With all the racial politics going around, Obama’s speeches and analysis thereof, we’ve all heard it a million times now – that multi-racial folks like me (and Obama) are a “bridge between the races.” We are a “step towards racial understanding.” In another 50 years, everybody is going to look like us, and nobody is going to care about race. Some day, we’ll all just be “a shade of brown.”

Well, I just wanted to put my two cents in on this one, and I call bullsh**.

That’s right. I’m not buying it for a second. But, as the polite blogger that I am, I shall tell you why I feel that way.

First of all, I don’t really buy into the statistics. Over the course of the last couple decades, there has been an increase in population of people who identify as multiracial. A large increase. If you want specifics, it shouldn’t be hard to find, but I’m feeling lazy, so we’ll just leave it at that. My first issue with the numbers is the semantics – “people who identify as multiracial.” That’s well-put. Because it has only been recently that we have been able to even claim a multiracial background on most official documentation (and still – not all). Therefore, I think a large part of this increase in reportage is simply a reflection of the ability to choose anything other than monoracial.
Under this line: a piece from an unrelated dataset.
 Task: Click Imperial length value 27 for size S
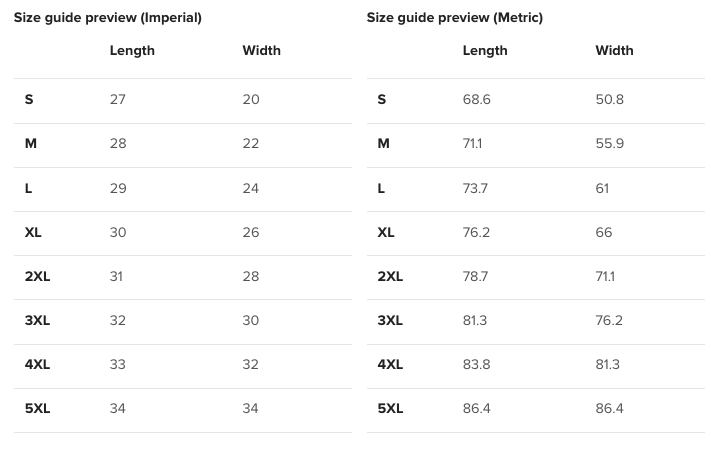coord(118,99)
Documentation aside, I think there is also more of a feeling these days that identifying as “mixed” is acceptable. We come from a history of one-drop and Jim Crow and – up until recently – people just had to go with their darkest blood. Any of us who were bi-racial white and anything else would have just claimed the non-white race not too long ago. Hell – I bet my parents would have claimed me as simply “Asian-American” when I was a child.

And it’s still not fully acceptable for some folks to claim “mixed” or “biracial” as their racial category. In no community is this more clear than in the American black community. First off, it’s largely because there may be zero “black” folks in the entire United States that aren’t mixed to some degree or another. However, in no other community have I seen such a feeling of betrayal when a bi-racial person claims “mixed” over “black.” This debate has raged all over the place, and – for now – I don’t mean to discuss it,* but it still isn’t “okay” to claim to be “mixed” in many communities.**

So I think the statistics are a bit iffy. I don’t really believe that there’s this huge increase in interracial coupling going on that’s going to make us all be mixed by 2060. Sure, there’s likely an increase – but I think it’s highly exaggerated.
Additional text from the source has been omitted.